= Bassoon Concerto (Rouse) =

Concerto by Christopher Rouse

The Bassoon Concerto is a composition for solo bassoon and orchestra by the American composer Christopher Rouse. The work was commissioned by the New Jersey Symphony Orchestra, the St. Louis Symphony, the Sydney Symphony Orchestra, and the Lausanne Chamber Orchestra and was completed on February 2, 2017. It received its world premiere on November 16, 2018, by the St. Louis Symphony and their principal bassoonist Andrew Cuneo under the conductor Cristian Măcelaru in Powell Hall, St. Louis.

==Composition==
The composition has a duration of approximately 20 minutes and is cast in the traditional three-movement (fast-slow-fast) concerto form. In the score program note, the composer state that the work "is meant in large part simply to provide pleasure. I realize that such an intent is now looked upon with suspicion is some quarters, but I have never felt that every work of art is required to plumb the depths and secrets of human existence. Sometimes twenty minutes spent in the company of, I hope, a genial companion can be the most meaningful way of passing time." He added, "I did, however, try to resist making too much of the bassoon's oft-heralded role as the 'clown' of the orchestra.
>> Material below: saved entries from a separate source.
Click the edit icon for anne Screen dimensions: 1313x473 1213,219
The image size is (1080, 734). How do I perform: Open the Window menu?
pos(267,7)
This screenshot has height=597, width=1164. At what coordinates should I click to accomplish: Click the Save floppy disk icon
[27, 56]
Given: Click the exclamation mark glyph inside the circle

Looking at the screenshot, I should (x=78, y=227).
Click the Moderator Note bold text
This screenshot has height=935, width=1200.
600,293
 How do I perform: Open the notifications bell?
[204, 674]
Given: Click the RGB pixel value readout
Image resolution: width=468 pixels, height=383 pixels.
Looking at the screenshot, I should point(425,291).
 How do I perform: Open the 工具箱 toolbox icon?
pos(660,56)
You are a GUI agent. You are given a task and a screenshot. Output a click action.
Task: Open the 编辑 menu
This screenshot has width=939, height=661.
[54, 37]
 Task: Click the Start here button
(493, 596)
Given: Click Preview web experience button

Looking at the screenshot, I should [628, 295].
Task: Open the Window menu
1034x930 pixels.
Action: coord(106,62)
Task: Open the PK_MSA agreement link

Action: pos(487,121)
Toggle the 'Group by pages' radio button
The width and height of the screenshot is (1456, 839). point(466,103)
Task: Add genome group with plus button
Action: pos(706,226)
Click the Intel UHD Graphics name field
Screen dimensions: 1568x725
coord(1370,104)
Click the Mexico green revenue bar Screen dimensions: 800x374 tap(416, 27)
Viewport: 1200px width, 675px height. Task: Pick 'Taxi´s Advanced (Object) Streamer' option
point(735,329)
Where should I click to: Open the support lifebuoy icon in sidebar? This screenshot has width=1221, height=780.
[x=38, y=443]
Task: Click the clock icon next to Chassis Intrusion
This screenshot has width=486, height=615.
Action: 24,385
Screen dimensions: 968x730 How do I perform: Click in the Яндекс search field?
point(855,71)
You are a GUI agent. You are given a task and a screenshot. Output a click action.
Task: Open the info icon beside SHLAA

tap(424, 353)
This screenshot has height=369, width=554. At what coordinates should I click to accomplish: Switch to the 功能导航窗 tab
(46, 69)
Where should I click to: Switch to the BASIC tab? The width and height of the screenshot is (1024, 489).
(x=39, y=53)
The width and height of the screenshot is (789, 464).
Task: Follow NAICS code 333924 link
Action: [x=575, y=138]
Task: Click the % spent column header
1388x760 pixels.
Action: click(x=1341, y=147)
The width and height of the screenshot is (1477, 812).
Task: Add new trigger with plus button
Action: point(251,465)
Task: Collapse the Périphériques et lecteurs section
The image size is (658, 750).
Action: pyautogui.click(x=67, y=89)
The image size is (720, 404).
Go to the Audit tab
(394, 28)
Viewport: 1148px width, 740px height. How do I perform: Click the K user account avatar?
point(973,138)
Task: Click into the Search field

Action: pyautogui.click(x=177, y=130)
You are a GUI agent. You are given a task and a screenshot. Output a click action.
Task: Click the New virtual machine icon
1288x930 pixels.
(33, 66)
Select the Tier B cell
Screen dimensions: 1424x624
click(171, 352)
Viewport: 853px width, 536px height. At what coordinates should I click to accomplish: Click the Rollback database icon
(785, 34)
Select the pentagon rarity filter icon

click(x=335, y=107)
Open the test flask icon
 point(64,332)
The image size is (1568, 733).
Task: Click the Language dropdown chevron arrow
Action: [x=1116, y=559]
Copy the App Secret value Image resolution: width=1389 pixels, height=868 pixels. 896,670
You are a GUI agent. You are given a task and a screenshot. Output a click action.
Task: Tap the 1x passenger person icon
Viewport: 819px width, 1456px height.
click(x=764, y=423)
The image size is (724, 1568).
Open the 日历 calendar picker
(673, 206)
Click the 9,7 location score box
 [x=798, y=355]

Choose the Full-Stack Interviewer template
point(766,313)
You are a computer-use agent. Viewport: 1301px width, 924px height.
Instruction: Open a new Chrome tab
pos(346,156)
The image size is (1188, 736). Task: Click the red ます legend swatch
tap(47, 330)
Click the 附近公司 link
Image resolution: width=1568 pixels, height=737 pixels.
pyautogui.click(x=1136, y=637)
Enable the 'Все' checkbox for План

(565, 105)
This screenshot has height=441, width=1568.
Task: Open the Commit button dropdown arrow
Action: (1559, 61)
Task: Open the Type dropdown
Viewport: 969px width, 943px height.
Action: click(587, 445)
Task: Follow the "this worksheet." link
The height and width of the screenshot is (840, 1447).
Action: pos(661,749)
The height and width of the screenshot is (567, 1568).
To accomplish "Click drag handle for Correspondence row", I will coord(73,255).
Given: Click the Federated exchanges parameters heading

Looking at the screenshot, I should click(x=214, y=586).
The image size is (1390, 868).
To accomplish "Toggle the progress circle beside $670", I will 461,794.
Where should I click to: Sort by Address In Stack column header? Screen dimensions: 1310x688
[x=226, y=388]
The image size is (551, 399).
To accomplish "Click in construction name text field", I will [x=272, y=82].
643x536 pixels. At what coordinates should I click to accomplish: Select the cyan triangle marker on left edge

While there are occasional forays into the more 'comical' lower range of the instrument, more time is spent in the middle and upper tessitura of the bassoon, and melodic lines often tend toward the lyrical. Overall there is a collegial relationship between soloist and orchestra, unlike the common 'soloist against the orchestra' paradigm of many romantic era concerti."

===Instrumentation===
The work is scored for solo bassoon and a small orchestra consisting of two flutes, two oboes, two clarinets, two additional bassoons ("in order to provide the occasional potential for building a sort of 'mega-bassoon'"), two horns, timpani, one percussionist, harp, and strings.

==Reception==
Reviewing the world premiere, Sarah Bryan Miller of the St. Louis Post-Dispatch described the performance as "a resounding success" and wrote, "The composer rang all the changes in mood and style, but kept things accessible. The concerto started out playfully, moved into mystery, explored some jagged rhythms; there were dialogues with those other bassoons, with the winds, the harp and other instruments, for an engaging whole."